*What this task involves*:
Give back every entry below, exactly as written.

*Available data*:
◇ ◇ ◇

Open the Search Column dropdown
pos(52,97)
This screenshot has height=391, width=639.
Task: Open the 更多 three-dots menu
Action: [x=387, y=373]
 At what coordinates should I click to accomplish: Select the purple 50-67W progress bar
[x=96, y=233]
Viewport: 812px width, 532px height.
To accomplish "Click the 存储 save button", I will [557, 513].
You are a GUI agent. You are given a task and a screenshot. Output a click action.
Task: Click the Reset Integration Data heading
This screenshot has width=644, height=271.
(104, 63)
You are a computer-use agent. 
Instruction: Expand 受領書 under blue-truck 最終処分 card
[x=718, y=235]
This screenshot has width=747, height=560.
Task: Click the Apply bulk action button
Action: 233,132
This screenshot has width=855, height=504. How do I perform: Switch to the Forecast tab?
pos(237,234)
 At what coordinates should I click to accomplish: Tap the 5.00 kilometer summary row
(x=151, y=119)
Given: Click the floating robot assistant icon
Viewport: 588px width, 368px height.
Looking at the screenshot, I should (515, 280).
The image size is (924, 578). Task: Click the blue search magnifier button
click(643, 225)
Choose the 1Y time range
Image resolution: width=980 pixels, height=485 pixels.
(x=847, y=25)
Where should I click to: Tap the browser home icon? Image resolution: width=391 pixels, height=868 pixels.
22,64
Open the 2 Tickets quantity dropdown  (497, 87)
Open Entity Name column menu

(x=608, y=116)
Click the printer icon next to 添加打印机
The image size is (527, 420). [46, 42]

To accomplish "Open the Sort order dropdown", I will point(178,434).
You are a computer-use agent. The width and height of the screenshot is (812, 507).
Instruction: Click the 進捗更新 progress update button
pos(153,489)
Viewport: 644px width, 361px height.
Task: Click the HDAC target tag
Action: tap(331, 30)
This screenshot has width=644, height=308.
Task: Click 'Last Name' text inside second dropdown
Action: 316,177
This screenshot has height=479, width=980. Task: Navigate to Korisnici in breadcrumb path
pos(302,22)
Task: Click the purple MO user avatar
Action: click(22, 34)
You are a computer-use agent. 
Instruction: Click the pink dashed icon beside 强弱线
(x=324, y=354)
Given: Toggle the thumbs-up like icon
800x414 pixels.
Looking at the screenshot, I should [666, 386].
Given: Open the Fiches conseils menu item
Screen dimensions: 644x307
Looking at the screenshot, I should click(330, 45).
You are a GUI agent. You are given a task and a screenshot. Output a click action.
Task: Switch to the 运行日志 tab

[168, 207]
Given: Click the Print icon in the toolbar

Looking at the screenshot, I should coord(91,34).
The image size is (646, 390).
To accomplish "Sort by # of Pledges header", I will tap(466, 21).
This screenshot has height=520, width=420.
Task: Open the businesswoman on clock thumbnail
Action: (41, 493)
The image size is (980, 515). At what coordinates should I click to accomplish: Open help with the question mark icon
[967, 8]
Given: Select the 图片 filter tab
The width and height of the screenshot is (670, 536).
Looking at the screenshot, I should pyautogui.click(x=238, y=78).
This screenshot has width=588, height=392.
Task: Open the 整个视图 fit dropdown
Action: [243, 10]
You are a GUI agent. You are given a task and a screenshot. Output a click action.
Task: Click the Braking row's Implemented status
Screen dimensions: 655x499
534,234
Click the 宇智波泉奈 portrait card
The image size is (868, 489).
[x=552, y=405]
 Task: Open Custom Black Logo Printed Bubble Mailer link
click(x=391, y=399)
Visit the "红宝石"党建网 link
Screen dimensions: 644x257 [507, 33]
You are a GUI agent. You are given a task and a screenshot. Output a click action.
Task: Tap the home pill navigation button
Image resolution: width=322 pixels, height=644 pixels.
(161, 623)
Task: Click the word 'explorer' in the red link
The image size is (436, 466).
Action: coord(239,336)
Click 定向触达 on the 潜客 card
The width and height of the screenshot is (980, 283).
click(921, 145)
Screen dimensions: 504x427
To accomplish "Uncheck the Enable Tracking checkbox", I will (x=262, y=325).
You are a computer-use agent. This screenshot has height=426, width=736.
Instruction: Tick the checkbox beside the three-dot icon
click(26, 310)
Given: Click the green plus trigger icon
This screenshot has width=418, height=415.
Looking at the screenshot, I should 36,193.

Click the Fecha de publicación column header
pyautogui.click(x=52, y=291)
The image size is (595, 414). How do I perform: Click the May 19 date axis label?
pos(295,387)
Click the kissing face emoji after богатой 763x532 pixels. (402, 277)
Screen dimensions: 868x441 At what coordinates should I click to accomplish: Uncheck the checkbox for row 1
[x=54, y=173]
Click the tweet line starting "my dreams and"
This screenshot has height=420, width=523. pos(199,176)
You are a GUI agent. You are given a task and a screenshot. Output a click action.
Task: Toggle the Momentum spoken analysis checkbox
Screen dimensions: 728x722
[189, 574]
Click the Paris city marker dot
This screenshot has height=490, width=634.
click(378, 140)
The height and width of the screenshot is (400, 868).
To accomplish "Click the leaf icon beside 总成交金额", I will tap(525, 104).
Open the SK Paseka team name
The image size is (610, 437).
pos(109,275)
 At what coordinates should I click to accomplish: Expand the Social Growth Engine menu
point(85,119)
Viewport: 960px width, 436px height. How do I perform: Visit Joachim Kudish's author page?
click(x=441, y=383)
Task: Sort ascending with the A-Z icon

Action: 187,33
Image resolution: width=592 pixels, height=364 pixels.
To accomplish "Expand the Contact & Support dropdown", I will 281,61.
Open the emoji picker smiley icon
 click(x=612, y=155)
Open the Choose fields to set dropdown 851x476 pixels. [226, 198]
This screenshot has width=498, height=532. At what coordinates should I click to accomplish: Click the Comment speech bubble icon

◇ ◇ ◇

*Written reply*:
Open the Search Column dropdown
pos(52,97)
This screenshot has height=391, width=639.
Task: Open the 更多 three-dots menu
Action: [x=387, y=373]
 At what coordinates should I click to accomplish: Select the purple 50-67W progress bar
[x=96, y=233]
Viewport: 812px width, 532px height.
To accomplish "Click the 存储 save button", I will [557, 513].
You are a GUI agent. You are given a task and a screenshot. Output a click action.
Task: Click the Reset Integration Data heading
This screenshot has width=644, height=271.
(104, 63)
You are a computer-use agent. 
Instruction: Expand 受領書 under blue-truck 最終処分 card
[x=718, y=235]
This screenshot has width=747, height=560.
Task: Click the Apply bulk action button
Action: 233,132
This screenshot has width=855, height=504. How do I perform: Switch to the Forecast tab?
pos(237,234)
 At what coordinates should I click to accomplish: Tap the 5.00 kilometer summary row
(x=151, y=119)
Given: Click the floating robot assistant icon
Viewport: 588px width, 368px height.
Looking at the screenshot, I should (515, 280).
The image size is (924, 578). Task: Click the blue search magnifier button
click(643, 225)
Choose the 1Y time range
Image resolution: width=980 pixels, height=485 pixels.
(x=847, y=25)
Where should I click to: Tap the browser home icon? Image resolution: width=391 pixels, height=868 pixels.
22,64
Open the 2 Tickets quantity dropdown  (497, 87)
Open Entity Name column menu

(x=608, y=116)
Click the printer icon next to 添加打印机
The image size is (527, 420). [46, 42]

To accomplish "Open the Sort order dropdown", I will point(178,434).
You are a computer-use agent. The width and height of the screenshot is (812, 507).
Instruction: Click the 進捗更新 progress update button
pos(153,489)
Viewport: 644px width, 361px height.
Task: Click the HDAC target tag
Action: tap(331, 30)
This screenshot has width=644, height=308.
Task: Click 'Last Name' text inside second dropdown
Action: 316,177
This screenshot has height=479, width=980. Task: Navigate to Korisnici in breadcrumb path
pos(302,22)
Task: Click the purple MO user avatar
Action: click(22, 34)
You are a computer-use agent. 
Instruction: Click the pink dashed icon beside 强弱线
(x=324, y=354)
Given: Toggle the thumbs-up like icon
800x414 pixels.
Looking at the screenshot, I should [666, 386].
Given: Open the Fiches conseils menu item
Screen dimensions: 644x307
Looking at the screenshot, I should click(330, 45).
You are a GUI agent. You are given a task and a screenshot. Output a click action.
Task: Switch to the 运行日志 tab

[168, 207]
Given: Click the Print icon in the toolbar

Looking at the screenshot, I should coord(91,34).
The image size is (646, 390).
To accomplish "Sort by # of Pledges header", I will tap(466, 21).
This screenshot has height=520, width=420.
Task: Open the businesswoman on clock thumbnail
Action: (41, 493)
The image size is (980, 515). At what coordinates should I click to accomplish: Open help with the question mark icon
[967, 8]
Given: Select the 图片 filter tab
The width and height of the screenshot is (670, 536).
Looking at the screenshot, I should pyautogui.click(x=238, y=78).
This screenshot has width=588, height=392.
Task: Open the 整个视图 fit dropdown
Action: [243, 10]
You are a GUI agent. You are given a task and a screenshot. Output a click action.
Task: Click the Braking row's Implemented status
Screen dimensions: 655x499
534,234
Click the 宇智波泉奈 portrait card
The image size is (868, 489).
[x=552, y=405]
 Task: Open Custom Black Logo Printed Bubble Mailer link
click(x=391, y=399)
Visit the "红宝石"党建网 link
Screen dimensions: 644x257 [507, 33]
You are a GUI agent. You are given a task and a screenshot. Output a click action.
Task: Tap the home pill navigation button
Image resolution: width=322 pixels, height=644 pixels.
(161, 623)
Task: Click the word 'explorer' in the red link
The image size is (436, 466).
Action: coord(239,336)
Click 定向触达 on the 潜客 card
The width and height of the screenshot is (980, 283).
click(921, 145)
Screen dimensions: 504x427
To accomplish "Uncheck the Enable Tracking checkbox", I will (x=262, y=325).
You are a computer-use agent. This screenshot has height=426, width=736.
Instruction: Tick the checkbox beside the three-dot icon
click(26, 310)
Given: Click the green plus trigger icon
This screenshot has width=418, height=415.
Looking at the screenshot, I should 36,193.

Click the Fecha de publicación column header
pyautogui.click(x=52, y=291)
The image size is (595, 414). How do I perform: Click the May 19 date axis label?
pos(295,387)
Click the kissing face emoji after богатой 763x532 pixels. (402, 277)
Screen dimensions: 868x441 At what coordinates should I click to accomplish: Uncheck the checkbox for row 1
[x=54, y=173]
Click the tweet line starting "my dreams and"
This screenshot has height=420, width=523. pos(199,176)
You are a GUI agent. You are given a task and a screenshot. Output a click action.
Task: Toggle the Momentum spoken analysis checkbox
Screen dimensions: 728x722
[189, 574]
Click the Paris city marker dot
This screenshot has height=490, width=634.
click(378, 140)
The height and width of the screenshot is (400, 868).
To accomplish "Click the leaf icon beside 总成交金额", I will tap(525, 104).
Open the SK Paseka team name
The image size is (610, 437).
pos(109,275)
 At what coordinates should I click to accomplish: Expand the Social Growth Engine menu
point(85,119)
Viewport: 960px width, 436px height. How do I perform: Visit Joachim Kudish's author page?
click(x=441, y=383)
Task: Sort ascending with the A-Z icon

Action: 187,33
Image resolution: width=592 pixels, height=364 pixels.
To accomplish "Expand the Contact & Support dropdown", I will 281,61.
Open the emoji picker smiley icon
 click(x=612, y=155)
Open the Choose fields to set dropdown 851x476 pixels. [226, 198]
This screenshot has width=498, height=532. At what coordinates should I click to accomplish: Click the Comment speech bubble icon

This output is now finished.